Directions:
Make an exact copy of the lines from the top of the entries below through the line with "You are a computer-use". Leave all pictures out.

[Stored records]
▼

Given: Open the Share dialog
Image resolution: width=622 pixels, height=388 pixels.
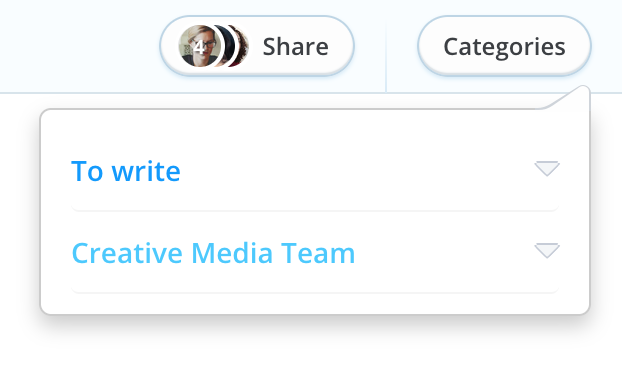Looking at the screenshot, I should [x=257, y=46].
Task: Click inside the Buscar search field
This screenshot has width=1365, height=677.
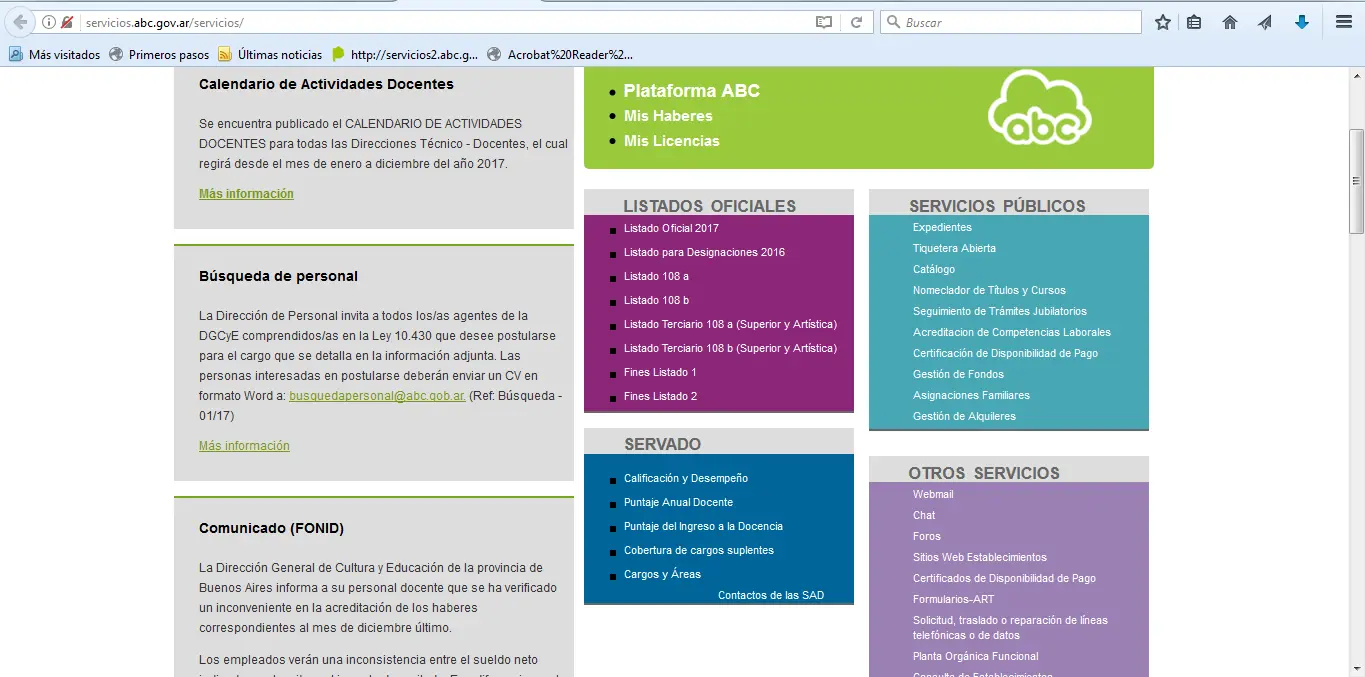Action: (x=1010, y=21)
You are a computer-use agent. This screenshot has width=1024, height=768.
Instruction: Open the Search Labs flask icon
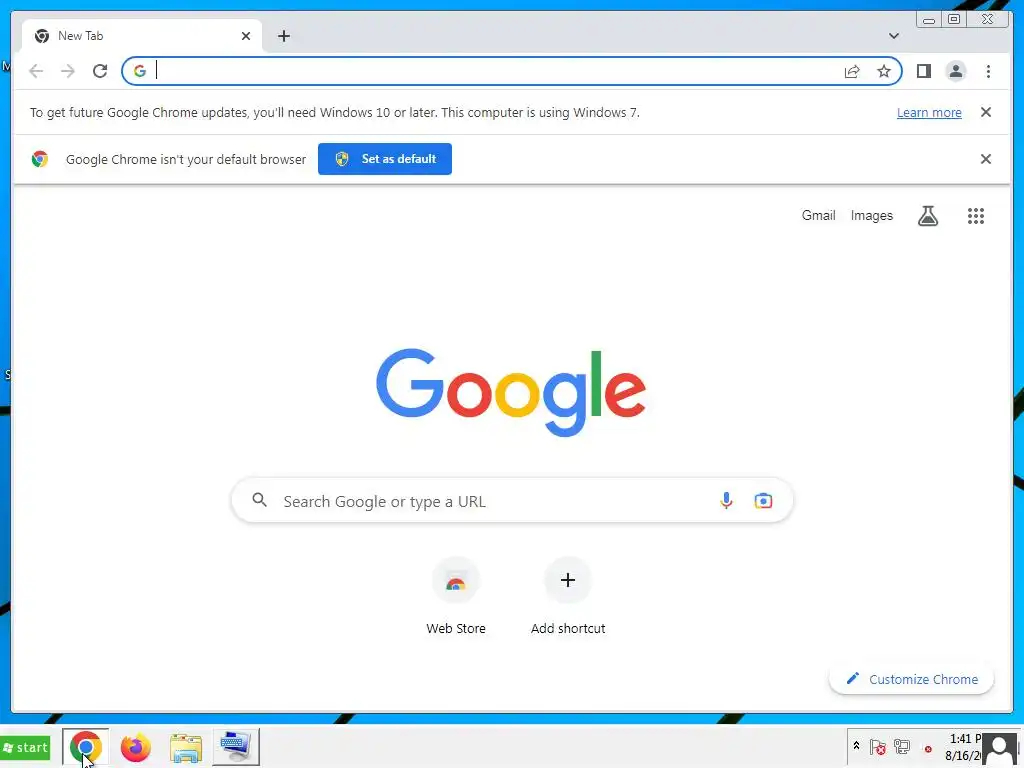(x=927, y=216)
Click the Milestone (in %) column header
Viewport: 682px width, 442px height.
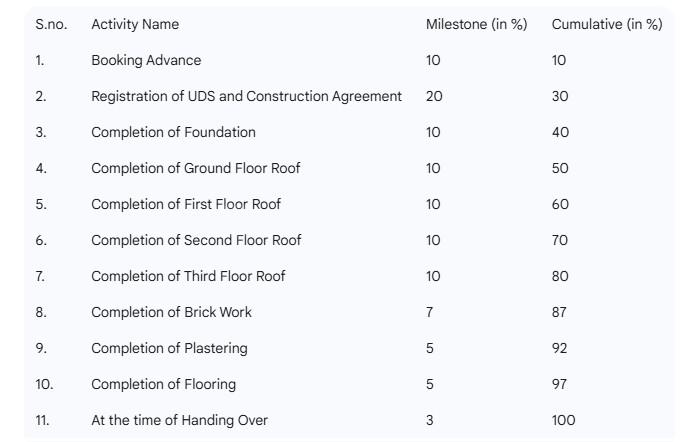[x=476, y=24]
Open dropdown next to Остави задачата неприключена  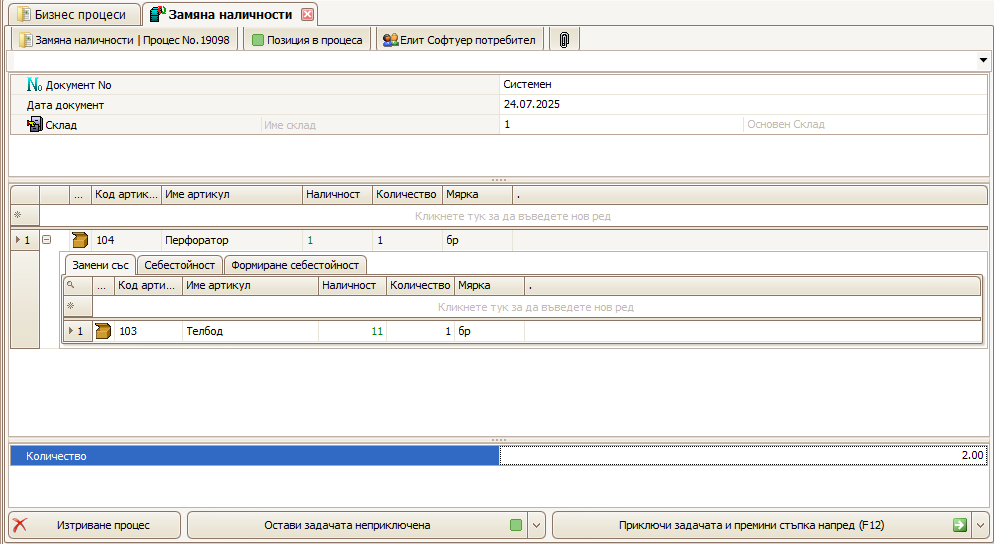click(536, 525)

▲

Response to this exercise:
Given: Open the Share dialog
Image resolution: width=622 pixels, height=388 pixels.
Looking at the screenshot, I should [x=257, y=46].
Task: Click inside the Buscar search field
This screenshot has width=1365, height=677.
Action: (x=1010, y=21)
You are a computer-use agent. This screenshot has width=1024, height=768.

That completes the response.